Binding Mode Study Of Streptolydigin, An HIV-1 Protease Inhibitor Via Docking Methodology

Streptolydigin is known as an inhibitor of bacterial RNA polymerase while its effect on HIV-1 protease has not been reported before. We found that streptolydigin exhibits an inhibitory activity against HIV-1 protease, but how it acts on the protease is still unknown because no streptolydigin/HIV-1 protease complex is available by now. To explain the inhibitory activity of streptolydigin, we explored the its binding mode via docking methodology.The reliability of the docking method was evaluated by docking Aha006, an HIV-1 protease inhibitor whose binding mode on the protease is already known in to the active site of HIV-1 protease and comparing the docking result and the actual binding mode. Streptolydigin molecule and Aha006 were docked into the active site in the same way. First, streptolydigin and Aha006 were extracted from complexes. Then minimization and quenching processes were employed to get reasonable 3-dimensional conformations of each ligand. To reflect the binding state of inhibitors and receptor more exactly, the flexibility of the active site was taken into consideration. First, we dock the ligands into active site using FlexX, ignoring the flexibility of the protein, to find a rough binding mode of them. Then Flexidock, a docking module considering the flexibility of both inhibitor and receptor, was employed to find a more exact way in which the ligands binding to HIV-1 protease.
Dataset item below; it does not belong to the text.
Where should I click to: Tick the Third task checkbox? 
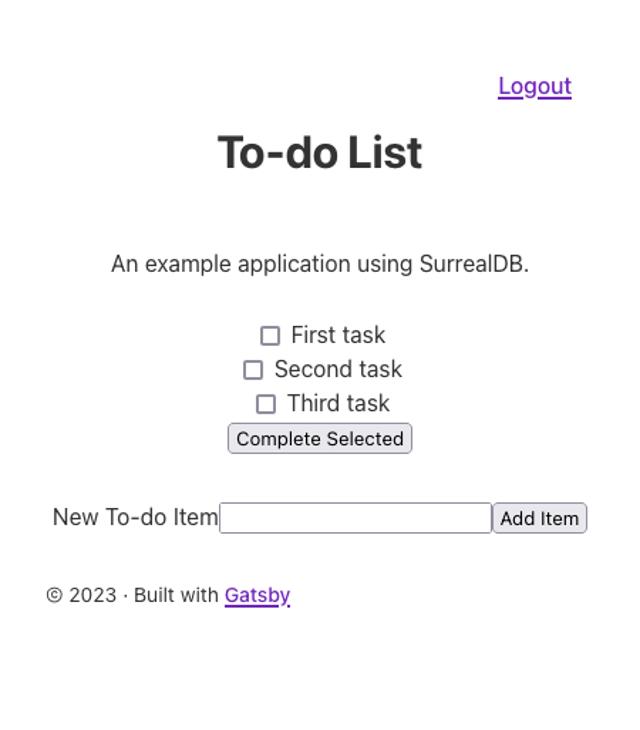[x=266, y=404]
To determine whether there is a structural water molecule mediating the contacts of ligands and protease, which is observed in reported complexes involving other inhibitors, two different active site models (including or excluding the structural water molecule) were built and each ligand was docked into them respectively. By analyzing the docking result of Aha006, we believe the docking method we used is reliable to predict the binding mode of streptolydigin on HIV-1 protease. The binding result of streptolydigin shows that it binds to the active site of HIV-1 protease in the help of five hydrogen bonds and no water molecule participates in the binding of ligand and receptor. The side chain of Arg8 embraces the inhibitor with the help of a hydrogen bonds involving O-34, playing an important role in stabilizing the complex.